On Sat, 16 Mar 2002, C.M. Connelly wrote:

>Many packages contain preprints or reprints of academic papers as
>part of their documentation.  In many cases, there is no
>``source'' available for these documents -- they are distributed
>as PostScript or PDF files.

Postscript is source.  One assumes, of course, that upstream has the right 
to relicense the documents, or that the documents are under a DFSG-free 
license already...

>Examples of packages that include such documents include (but are
>certainly not limited to) bind-doc, cricket, ddd-doc, fastlink,
>and tetex-doc.
>My feeling is that as ``historical documents'' -- frozen documents
>describing some early state or underlayment of the software, and
>not day-to-day documentation -- we shouldn't worry that much about
>not having the source for these documents.  Others may disagree,
>believing that we need to have source for everything that we

What precisely would be source for a postscript document?  Would it change 
if postscript was turing-complete?  I'm thinking that the first priority 
is ensuring that Debian has rights to distribute IAW the DFSG, and that's 
a substantial question in some of the aforementioned cases...

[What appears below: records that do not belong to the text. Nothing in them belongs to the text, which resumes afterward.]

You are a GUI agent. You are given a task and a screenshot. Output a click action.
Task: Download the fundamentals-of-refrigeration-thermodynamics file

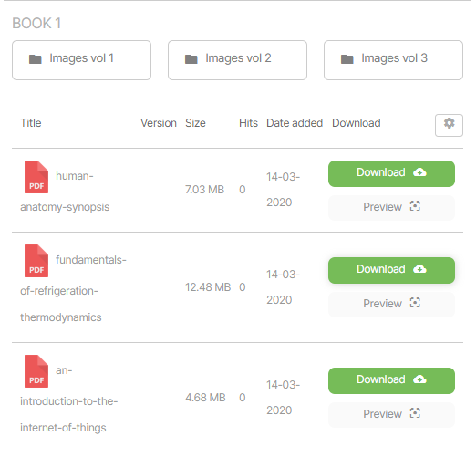click(x=391, y=270)
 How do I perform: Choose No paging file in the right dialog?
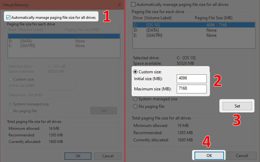[x=135, y=106]
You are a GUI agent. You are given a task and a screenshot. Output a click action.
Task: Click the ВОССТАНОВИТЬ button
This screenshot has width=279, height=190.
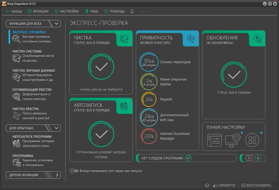pyautogui.click(x=256, y=185)
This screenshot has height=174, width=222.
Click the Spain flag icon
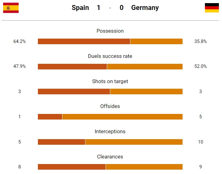[11, 8]
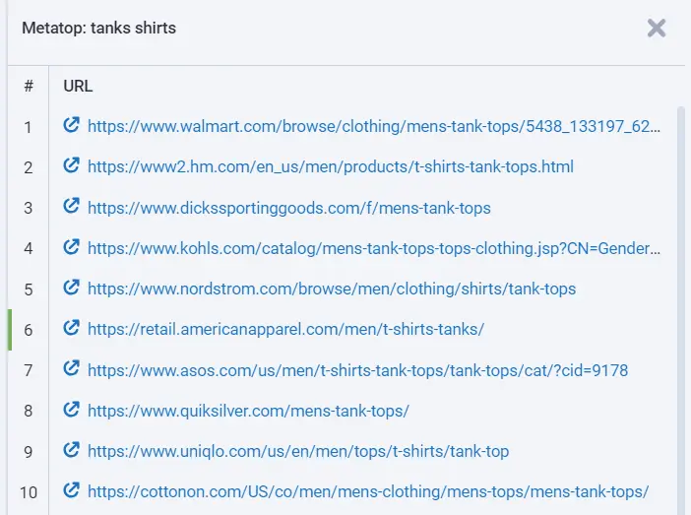Open the hm.com t-shirts-tank-tops link
The image size is (691, 515).
coord(331,167)
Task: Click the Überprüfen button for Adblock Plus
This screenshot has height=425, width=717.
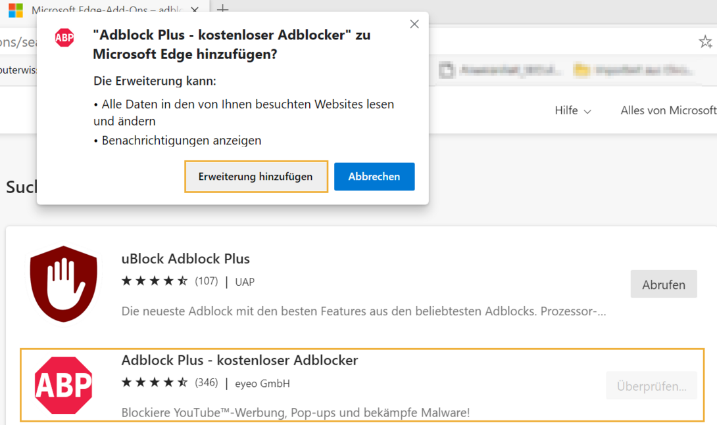Action: [x=651, y=386]
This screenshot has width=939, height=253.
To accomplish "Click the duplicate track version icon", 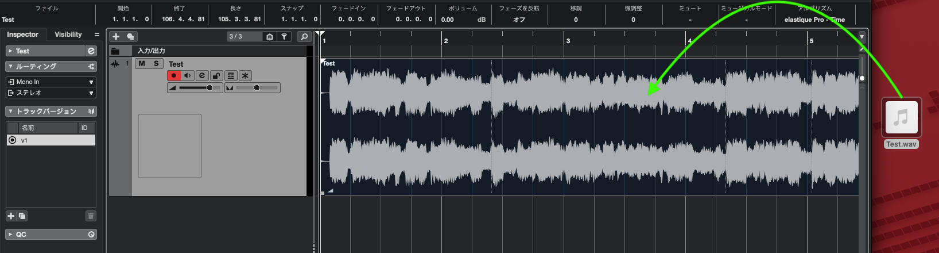I will pyautogui.click(x=22, y=216).
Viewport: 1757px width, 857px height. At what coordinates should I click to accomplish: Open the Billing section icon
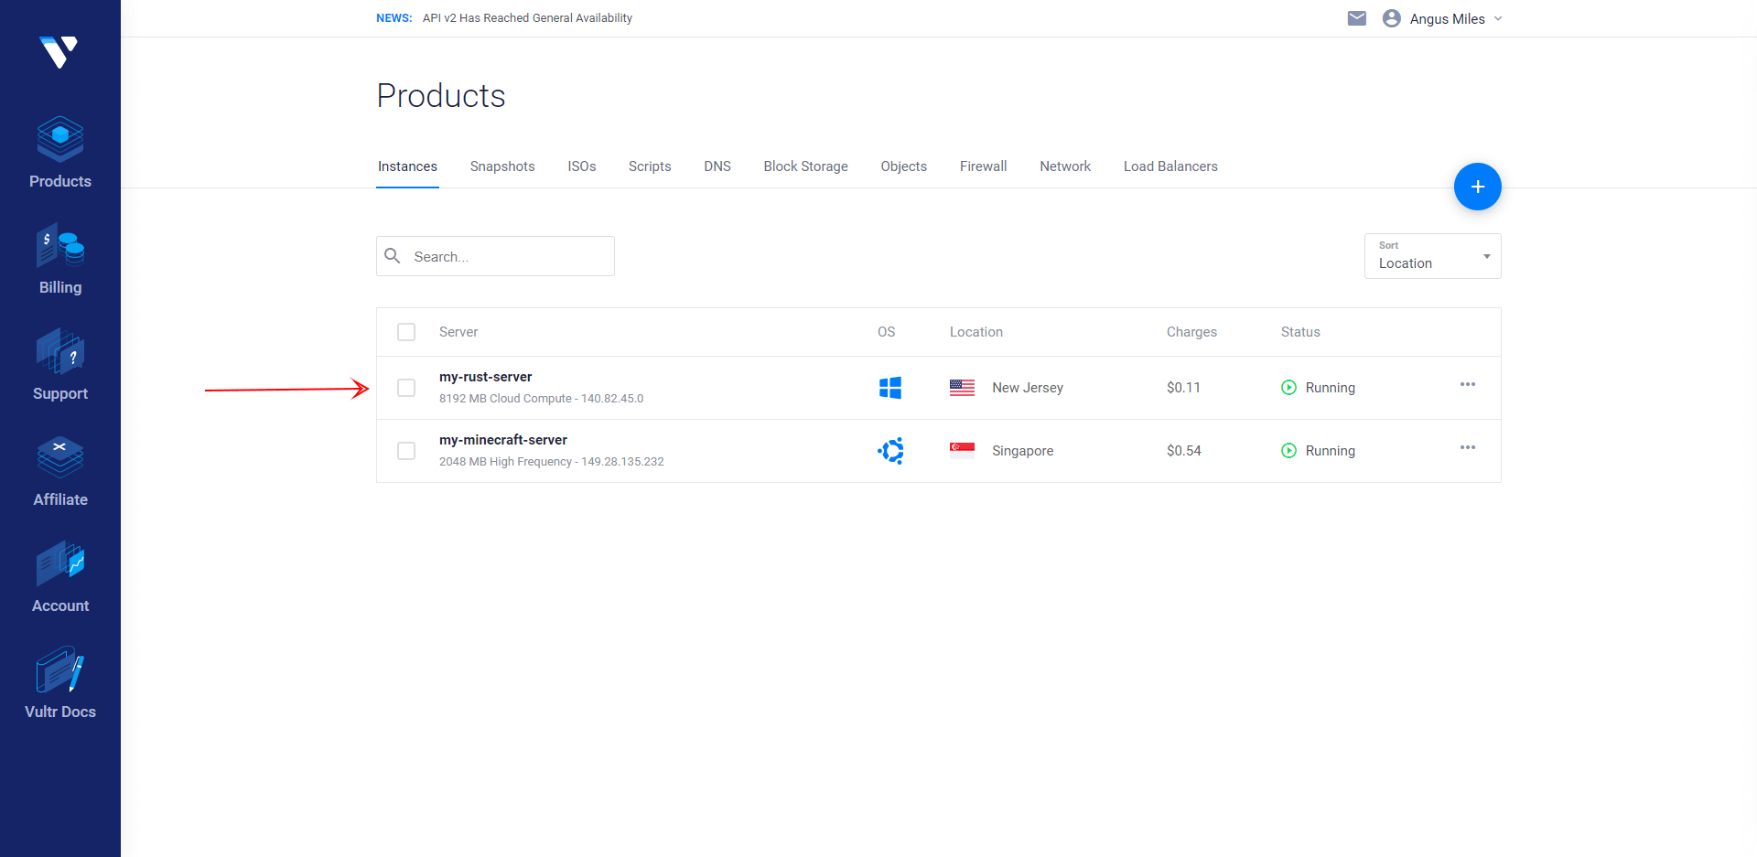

>In any case, I think that it would be useful to come to some
>conclusion about whether or not it's okay to include such
>documents in main at all, and, if so, under what conditions.
>Some questions that occur to me include
>   1. If such a document is in a subdirectory of a GPLed program,
>      is that enough permission to distribute it, even if the
>      document itself has no distribution (or copyright)
>      information attached to it (or in a file in the same
>      directory)?

Only if the grantor of the GPL rights is the same as the author of the 
document.  I can grant you GPL rights to the Microsoft Windows source, 
for all the good it'll do you.

>   2. Do we need a specific statement from the author(s) (or
>      original publisher) allowing us (and anyone else) to
>      distribute the document?

If my addendum to 1 above isn't satisfied, yes.

>   3. Do we need to build the document from source to feel
>      confident about distributing it?

I submit since postscript is turing complete, postscript documents are 
actually already in source form.

>   4. If we actually do have source, are we allowed to create a
>      typeset version (DVI, PS, PDF) or some other form of
>      ``compiled'' documentation (texi, HTML) and distribute that
>      without the source?

One would assume that this question becomes meaningless if the typesetting 
language is turing complete, since one would never presume to say that a 
perlscript, for example, isn't in source form because perl is turing 

>   5. If an ``article'' or ``technical report'' really is the only
>      documentation for a program, should we try to get the author
>      to provide the source with a license that allows
>      modification -- keeping the original document(s) intact, as
>      historical records, but still allowing the documentation to
>      evolve as the program changes?

Ahh, the crux.  We get back to the Question Of The Hour: are there special 
rules for documentation.  The short answer is that the jury's still out on 
that one, and probably will be for the forseeable future. The long answer 
is that you can't even tell what sides the debaters are on without an 
updated scorecard.

>Anyway, just some ideas to kick around....
>   CMC
> Man cannot be civilised, or be kept civilised by what he does in his
>	    spare time; only by what he does as his work.
>			     W.R. Lethaby
>  C.M. Connelly               cmc@debian.org                   SHC, DS

Artificial intelligence is no match for natural stupidity.